When Scout comes home and tells Atticus she does not want to go to school because she got in trouble for knowing how to read and write, Atticus thinks carefully before deciding how to deal with it.  He finally decides it is a problem of empathy.  He tells Scout she needs to learn a “simple trick” to “get along a lot better with all kinds of folks.”

You never really understand a person until you consider things from his point of view-"… "-until you climb into his skin and walk around in it." (ch 3)

The tables are turned when Scout has an altercation with her Uncle Jack at Christmas.  Jack spanks her for fighting with Francis.  Scout is upset because she feels like she was treated unfairly, because Jack did not listen to her side.
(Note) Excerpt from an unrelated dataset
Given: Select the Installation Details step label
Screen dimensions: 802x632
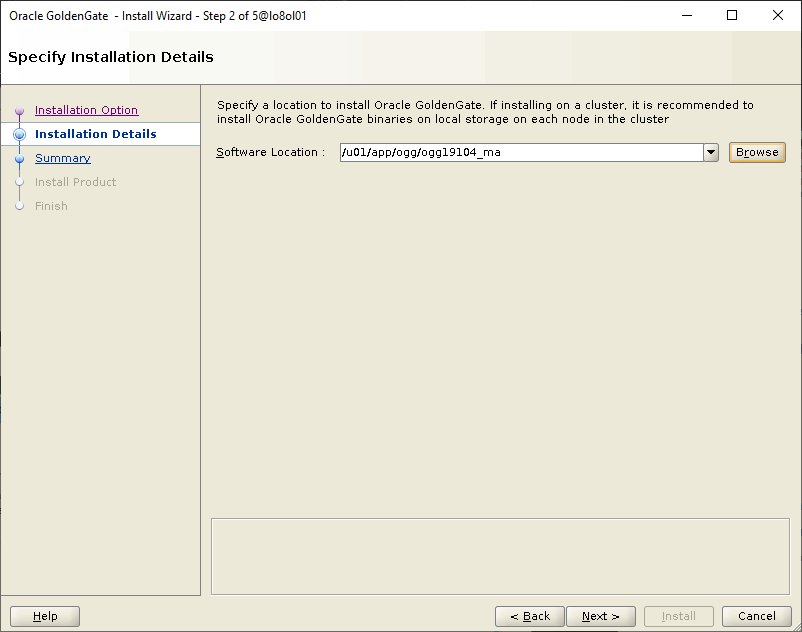Looking at the screenshot, I should [x=95, y=134].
Your daughter gave me my first lessons this afternoon. She said I didn't understand children much and told me why. She was quite right. (ch 9)

As Scout gets older, she begins to get wiser in the ways of the world.  She begins to understand that people are going to be teasing her about her father’s defense of Tom Robinson.  When Mrs. Dubose yells insults at them, Jem can’t take it anymore and destroys her flowers. 

This incident is Scout’s last lesson in empathy.  She had described Mrs. Dubose as “plain hell” (ch 1).  She is definitely a horrible woman.  However, after they go to read to her until she dies, they learn some more about her.  Atticus says that Mrs. Dubose had “her own views about things” that were different from his.  That did not mean she didn’t have something to teach them.

I wanted you to see something about her-I wanted you to see what real courage is, instead of getting the idea that courage is a man with a gun in his hand. (ch 11)

This is Scout’s final lesson in part 1, before the trial starts.  Sometimes people do not agree with us, but that does not mean we can’t learn from them.